Single by VØJ and Narvent

from the album Memory Reboot
- Released: January 13, 2023
- Genre: Synthwave; electronic;
- Producers: VØJ; Narvent;

= Memory Reboot =

Memory Reboot is a song recorded by the Ukrainian musician VØJ and the Russian musician, Farkhod Musulmonov, known professionally as Narvent. It was released as a single on January 13, 2023, and later included in an album of the same name.

"Memory Reboot" is primarily a synthwave track, with elements of retrowave. It contains traces of phonk and cinematic music as well, and has been noted as an emotional track.

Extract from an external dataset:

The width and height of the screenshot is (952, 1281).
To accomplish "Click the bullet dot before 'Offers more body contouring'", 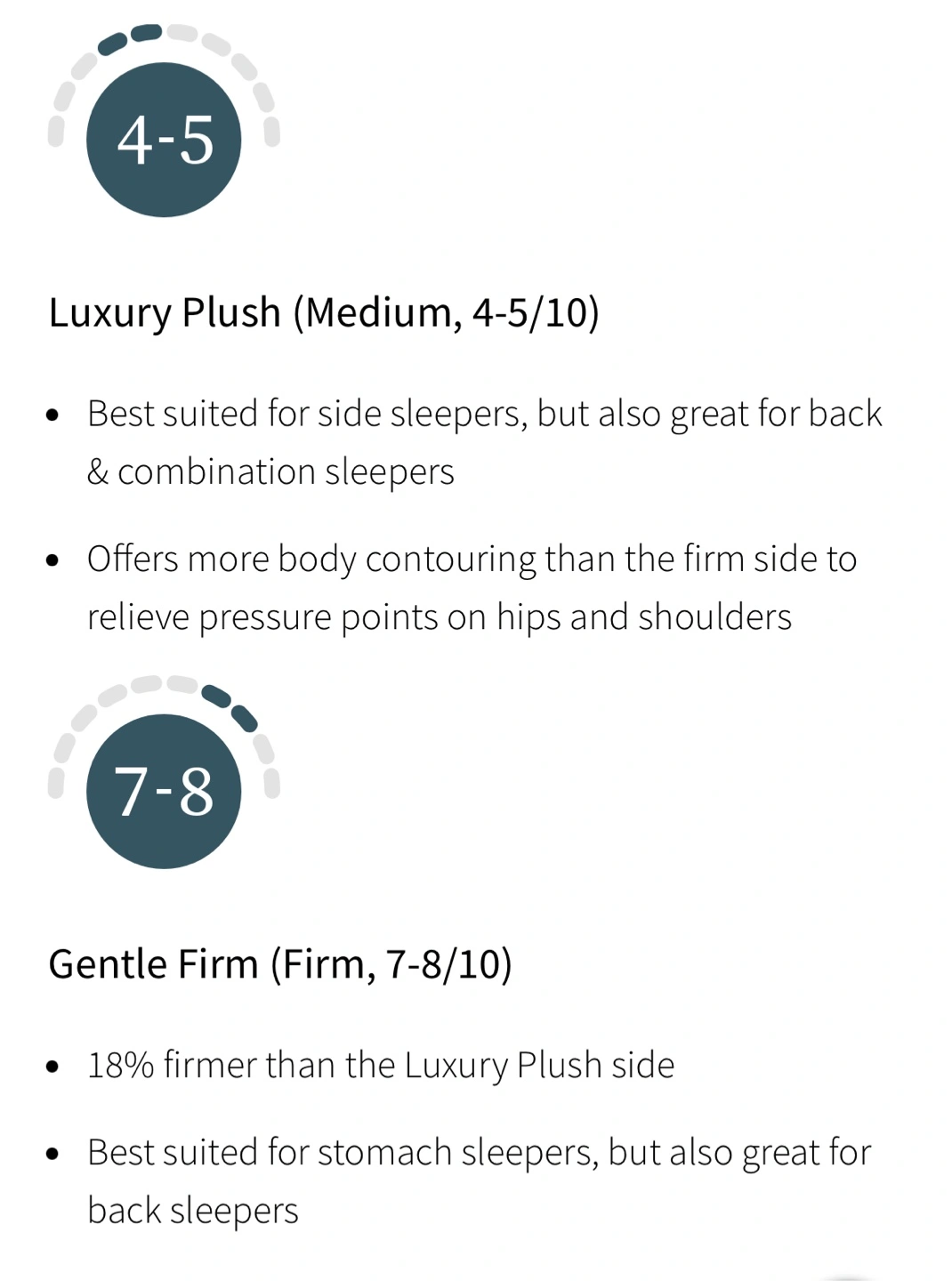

In a review of the full album, a reviewer for diazable.com put particular praise on Memory Reboot, and commenting that the album as a whole demands attention, challenges expectations, and, most importantly, connects with listeners on an emotional level.

== Chart performance ==

Weekly chart performance for "Memory Reboot
| Chart (2023) | Peak position |
|---|---|
| UK Independent Singles Breakers (OCC) | 20 |
| US Hot Dance/Electronic Songs (Billboard) | 13 |

===Year-end charts===

2023 year-end chart performance for "Memory Reboot"
| Chart (2023) | Peak position |
|---|---|
| US Hot Dance/Electronic Songs (Billboard) | 47 |

2024 year-end chart performance for "Memory Reboot"
| Chart (2024) | Peak position |
|---|---|
| US Hot Dance/Electronic Songs (Billboard) | 63 |

==Certifications==

Certifications for "Memory Reboot"
| Region | Certification | Certified units/sales |
| United States (RIAA) | Gold | 500,000^{‡} |
^{‡} Sales+streaming figures based on certification alone.